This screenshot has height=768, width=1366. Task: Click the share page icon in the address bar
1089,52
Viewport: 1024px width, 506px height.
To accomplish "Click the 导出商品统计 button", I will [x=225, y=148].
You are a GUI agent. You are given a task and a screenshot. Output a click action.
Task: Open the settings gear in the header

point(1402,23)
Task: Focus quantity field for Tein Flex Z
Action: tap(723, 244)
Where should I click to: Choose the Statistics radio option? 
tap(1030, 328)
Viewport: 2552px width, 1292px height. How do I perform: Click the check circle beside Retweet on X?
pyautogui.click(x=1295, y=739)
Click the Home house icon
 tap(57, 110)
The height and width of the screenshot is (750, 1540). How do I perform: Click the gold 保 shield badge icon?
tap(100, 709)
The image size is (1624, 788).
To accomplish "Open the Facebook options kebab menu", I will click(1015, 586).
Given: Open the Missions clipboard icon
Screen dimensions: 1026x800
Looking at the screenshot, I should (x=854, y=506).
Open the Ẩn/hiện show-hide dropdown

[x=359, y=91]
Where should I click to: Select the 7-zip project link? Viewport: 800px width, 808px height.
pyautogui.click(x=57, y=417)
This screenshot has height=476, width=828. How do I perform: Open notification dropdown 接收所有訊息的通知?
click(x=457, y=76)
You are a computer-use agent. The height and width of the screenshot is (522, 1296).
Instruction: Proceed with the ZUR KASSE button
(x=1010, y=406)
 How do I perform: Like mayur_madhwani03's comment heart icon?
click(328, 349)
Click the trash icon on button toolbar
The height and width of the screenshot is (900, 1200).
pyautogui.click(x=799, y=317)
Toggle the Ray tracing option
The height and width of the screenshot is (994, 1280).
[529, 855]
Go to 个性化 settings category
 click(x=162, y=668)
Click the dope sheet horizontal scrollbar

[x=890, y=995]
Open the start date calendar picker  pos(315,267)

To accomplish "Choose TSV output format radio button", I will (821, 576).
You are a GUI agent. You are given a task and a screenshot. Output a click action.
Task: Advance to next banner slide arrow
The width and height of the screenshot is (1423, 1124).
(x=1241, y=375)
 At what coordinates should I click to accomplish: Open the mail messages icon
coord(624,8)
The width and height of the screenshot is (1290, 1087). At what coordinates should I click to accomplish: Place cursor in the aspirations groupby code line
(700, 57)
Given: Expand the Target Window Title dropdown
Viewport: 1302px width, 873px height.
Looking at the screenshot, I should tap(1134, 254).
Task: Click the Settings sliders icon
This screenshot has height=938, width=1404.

────────────────────────────────────────

TO BE DONE — Reproduce every row above verbatim, from the first to the last.

FINAL RESULT —
This screenshot has height=768, width=1366. Task: Click the share page icon in the address bar
1089,52
Viewport: 1024px width, 506px height.
To accomplish "Click the 导出商品统计 button", I will [x=225, y=148].
You are a GUI agent. You are given a task and a screenshot. Output a click action.
Task: Open the settings gear in the header

point(1402,23)
Task: Focus quantity field for Tein Flex Z
Action: tap(723, 244)
Where should I click to: Choose the Statistics radio option? 
tap(1030, 328)
Viewport: 2552px width, 1292px height. How do I perform: Click the check circle beside Retweet on X?
pyautogui.click(x=1295, y=739)
Click the Home house icon
 tap(57, 110)
The height and width of the screenshot is (750, 1540). How do I perform: Click the gold 保 shield badge icon?
tap(100, 709)
The image size is (1624, 788).
To accomplish "Open the Facebook options kebab menu", I will click(1015, 586).
Given: Open the Missions clipboard icon
Screen dimensions: 1026x800
Looking at the screenshot, I should (x=854, y=506).
Open the Ẩn/hiện show-hide dropdown

[x=359, y=91]
Where should I click to: Select the 7-zip project link? Viewport: 800px width, 808px height.
pyautogui.click(x=57, y=417)
This screenshot has height=476, width=828. How do I perform: Open notification dropdown 接收所有訊息的通知?
click(x=457, y=76)
You are a computer-use agent. The height and width of the screenshot is (522, 1296).
Instruction: Proceed with the ZUR KASSE button
(x=1010, y=406)
 How do I perform: Like mayur_madhwani03's comment heart icon?
click(328, 349)
Click the trash icon on button toolbar
The height and width of the screenshot is (900, 1200).
pyautogui.click(x=799, y=317)
Toggle the Ray tracing option
The height and width of the screenshot is (994, 1280).
[529, 855]
Go to 个性化 settings category
 click(x=162, y=668)
Click the dope sheet horizontal scrollbar

[x=890, y=995]
Open the start date calendar picker  pos(315,267)

To accomplish "Choose TSV output format radio button", I will (821, 576).
You are a GUI agent. You are given a task and a screenshot. Output a click action.
Task: Advance to next banner slide arrow
The width and height of the screenshot is (1423, 1124).
(x=1241, y=375)
 At what coordinates should I click to accomplish: Open the mail messages icon
coord(624,8)
The width and height of the screenshot is (1290, 1087). At what coordinates should I click to accomplish: Place cursor in the aspirations groupby code line
(700, 57)
Given: Expand the Target Window Title dropdown
Viewport: 1302px width, 873px height.
Looking at the screenshot, I should tap(1134, 254).
Task: Click the Settings sliders icon
This screenshot has height=938, width=1404.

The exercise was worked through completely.